The field bears this out. In 2024, only 43% of mobile sites and 54% of desktop sites passed the Core Web Vitals assessment, close to half the web shipping an experience Google rates as needing improvement or worse, almost all of it decided in the browser rather than at the server. And the front end pays the bill: in a 2020 Deloitte study commissioned by Google, retail sites that improved mobile speed by 0.1 seconds saw conversions rise 8.4% and average order value rise 9.2% on average. (The study moved four timing metrics together across the journey, so read it as speed correlating with revenue, not one dial you turn.) For the metrics themselves, see Interaction to Next Paint explained.

When is real-browser load testing the right call?

Pick the model by the question you need answered. Real-browser testing is the right call when the answer lives in the browser, and a protocol tool is the right call when it lives at the server or the API.

“Will the page stay fast for users at peak?” Real-browser. An HTTP-script test confirms the server stayed fast, which is not the same question.
“Which third-party tag is costing us 600ms of LCP?” Real-browser. The tag has to run for you to measure it.
“What did a browser in conditions chosen to represent a key market see?” Real-browser. You need the full rendering pipeline, while field data remains the source for the full device and network distribution.
“Can our checkout survive 5,000 concurrent users?” Real-browser if the survival metric is user-visible (LCP, INP, completed sessions); HTTP-script if it is purely backend (connection pools, error rate, queue depth). For a concrete storefront version of this split, see how we load test a Magento store.
“Can our /api/orders endpoint handle 50,000 requests per second?” HTTP-script. There is no browser to run, so a real one is wasted overhead.

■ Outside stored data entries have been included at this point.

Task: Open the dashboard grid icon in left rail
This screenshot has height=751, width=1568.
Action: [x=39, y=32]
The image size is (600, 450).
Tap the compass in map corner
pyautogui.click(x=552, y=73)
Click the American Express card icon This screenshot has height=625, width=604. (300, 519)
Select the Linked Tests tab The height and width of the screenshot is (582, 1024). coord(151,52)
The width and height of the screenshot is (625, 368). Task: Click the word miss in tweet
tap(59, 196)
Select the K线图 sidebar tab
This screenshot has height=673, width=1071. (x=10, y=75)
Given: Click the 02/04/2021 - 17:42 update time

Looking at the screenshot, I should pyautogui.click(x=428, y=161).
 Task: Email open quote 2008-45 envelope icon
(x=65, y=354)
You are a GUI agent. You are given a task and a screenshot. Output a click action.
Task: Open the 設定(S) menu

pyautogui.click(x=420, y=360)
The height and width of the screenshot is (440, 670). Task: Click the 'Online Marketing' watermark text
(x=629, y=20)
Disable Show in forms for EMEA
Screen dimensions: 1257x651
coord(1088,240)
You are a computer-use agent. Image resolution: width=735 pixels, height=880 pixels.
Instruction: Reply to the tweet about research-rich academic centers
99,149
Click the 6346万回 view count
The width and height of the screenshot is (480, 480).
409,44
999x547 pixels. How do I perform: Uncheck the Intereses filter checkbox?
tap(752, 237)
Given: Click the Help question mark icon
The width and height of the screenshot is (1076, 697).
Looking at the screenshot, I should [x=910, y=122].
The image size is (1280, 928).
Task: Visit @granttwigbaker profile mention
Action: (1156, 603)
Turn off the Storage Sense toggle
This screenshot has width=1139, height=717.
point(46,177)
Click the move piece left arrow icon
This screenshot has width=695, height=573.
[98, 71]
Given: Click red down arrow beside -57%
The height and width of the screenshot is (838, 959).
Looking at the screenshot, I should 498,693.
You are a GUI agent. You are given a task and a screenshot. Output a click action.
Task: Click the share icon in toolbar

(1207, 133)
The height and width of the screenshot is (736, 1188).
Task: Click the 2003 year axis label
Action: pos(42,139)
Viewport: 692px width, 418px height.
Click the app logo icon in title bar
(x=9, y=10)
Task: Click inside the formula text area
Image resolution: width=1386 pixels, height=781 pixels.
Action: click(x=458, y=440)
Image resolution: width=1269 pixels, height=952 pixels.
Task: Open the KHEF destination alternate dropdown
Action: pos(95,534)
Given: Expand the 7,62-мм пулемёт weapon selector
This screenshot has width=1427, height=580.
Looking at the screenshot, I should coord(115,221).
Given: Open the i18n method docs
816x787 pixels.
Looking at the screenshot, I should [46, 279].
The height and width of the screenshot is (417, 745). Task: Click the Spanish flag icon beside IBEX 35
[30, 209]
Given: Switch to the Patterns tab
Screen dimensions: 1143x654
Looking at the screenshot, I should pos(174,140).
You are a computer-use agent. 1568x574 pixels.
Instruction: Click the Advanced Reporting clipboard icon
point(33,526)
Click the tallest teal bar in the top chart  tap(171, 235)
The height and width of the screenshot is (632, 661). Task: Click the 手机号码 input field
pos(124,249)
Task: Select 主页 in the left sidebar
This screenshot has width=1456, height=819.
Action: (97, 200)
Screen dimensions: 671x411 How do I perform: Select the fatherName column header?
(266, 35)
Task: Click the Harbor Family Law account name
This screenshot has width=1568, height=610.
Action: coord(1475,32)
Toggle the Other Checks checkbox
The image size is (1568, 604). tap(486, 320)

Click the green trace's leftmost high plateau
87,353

The honest answer for most teams is both. Use a protocol tool against the API surface, where it is genuinely the better and cheaper instrument, and a real-browser tool against the customer-facing journey. They report on different layers of the same system. For a side-by-side with a popular protocol load tool, see Evaluat vs JMeter; to turn a real-browser run into a release gate, see performance regression testing.

What does real-browser load testing cost, and how does it scale?

It costs more per virtual user than protocol testing because a real browser is a full runtime and an HTTP client is much lighter. LoadView’s Playwright guidance uses roughly one CPU core per concurrent browser as a starting rule of thumb, but real capacity depends on the page, browser settings, and the headroom needed to keep the generator from distorting results. Scale browser fleets horizontally, and validate generator health during every run. For very high request volume against a bare API, use a protocol tool.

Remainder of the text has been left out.